=== Text under study ===
━━━━━━━━━━━━━━━━━━━━
The president’s planned visit to Michigan on Tuesday comes a week and a half into a work stoppage in which UAW President Shawn Fain has publicly brushed off Biden’s words of support and privately scuttled offers of in-person help from two senior administration appointees, unlike the rail and dockworker unions that embraced White House assistance in past disputes. The trip pulls Biden deeper into a labor fight that is complicating his climate and jobs ambitions — and which has prompted former President Donald Trump to plan his own appearance in the must-win state next week.

Trump, whose Detroit trip became publicly known days before Biden’s did, is expected to speak to hundreds of current and former union members on Wednesday while offering counterprogramming to that night’s GOP presidential debate, POLITICO has previously reported. Biden, meanwhile, will “join the picket line and stand in solidarity with the men and women of UAW,” the president wrote Friday on the social media platform X.

For Biden, the tried-and-tested formula for defusing labor disputes has included back-channel negotiations that kept the pressure on companies to make concessions to workers, along with his agencies’ efforts to make it easier for employees to organize and his own frequent public praise for labor activists. Fain, though, made it clear he doesn’t want quiet murmuring from the administration behind closed doors, and he wasn’t satisfied with Biden’s remarks from Washington that automakers should “go further” in their offers.

If Biden really wants to help, Fain suggested Friday morning, he can come walk alongside the striking workers.

“We invite and encourage everyone who supports our cause to join us on the picket line, from our friends and families all the way up to the president of the United States,” Fain said on Facebook Live while announcing an expansion of the strike.

Word of Biden’s trip came hours later.

Joe Trippi, a Democratic strategist who has worked on multiple presidential campaigns, called it premature to say that Biden’s original strategy isn’t working. And he suggested that any involvement from Trump would only work in Biden’s favor.

“It’s the contrast between a guy who does the work, doesn’t make a lot of noise, he just gets it done, vs. Mr. Chaos and It’s All About Trump,” Trippi said.

But even Biden’s most overt early statements of support for the union — saying Sept. 15 that automakers’ “record corporate profits” should mean “record contracts for the UAW” — did not satisfy Fain.
━━━━━━━━━━━━━━━━━━━━
=== Supplied data ===

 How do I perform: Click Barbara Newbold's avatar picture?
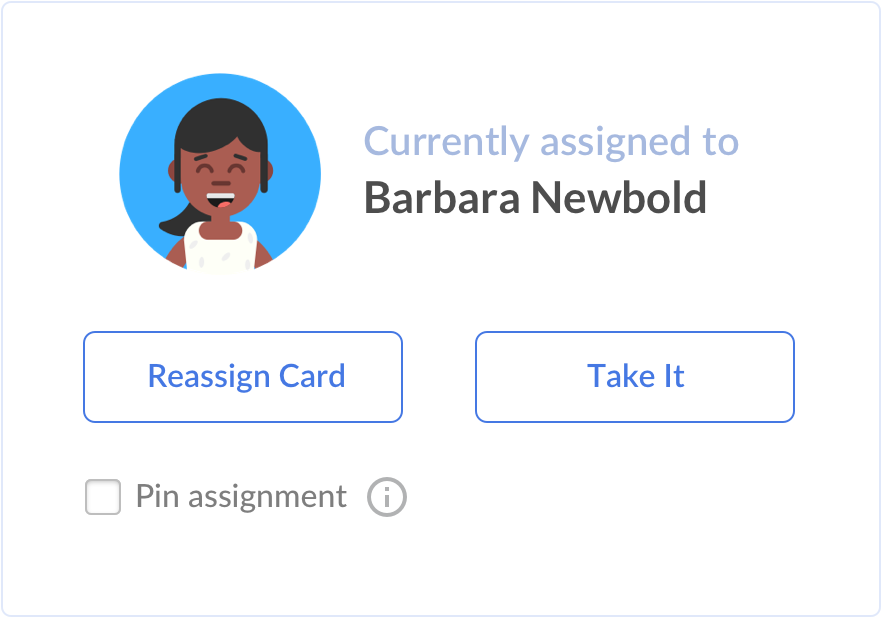click(220, 174)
━━━━━━━━━━━━━━━━━━━━
=== Your instructions ===
Please resume the article on Biden and the UAW strike, picking up right after its final sentence. The listing is separate material, unrelated to the article on Biden and the UAW strike.

=== Answer for this exercise ===
“The White House is having trouble a little bit,” said one Democratic labor strategist Thursday, who was granted anonymity to speak frankly about a sensitive issue. “But I also think that the [union] leadership doesn’t necessarily know what they want or isn’t necessarily giving clear indications to people of what they want them to be doing.”

And Biden’s attempt to dip back into the playbook that succeeded in other labor disputes — sending deputies to help smooth the talks — so far hasn’t yielded a deal.

After the UAW called a strike on Sept. 15, Biden announced he was dispatching acting Labor Secretary Julie Su and senior White House adviser Gene Sperling to Detroit to try to help keep talks moving between UAW and General Motors, Ford and Stellantis. Fain’s union privately expressed frustration with the plan, forcing Biden’s team to make an awkward public retraction as the trip was called off for the time being in favor of talks from Washington.

Some involved in the negotiations worried that Su and Sperling would appear to be meddling in the talks if they visited, despite the administration’s promises to the contrary, according to three people familiar with the situation, who were also granted anonymity to speak candidly.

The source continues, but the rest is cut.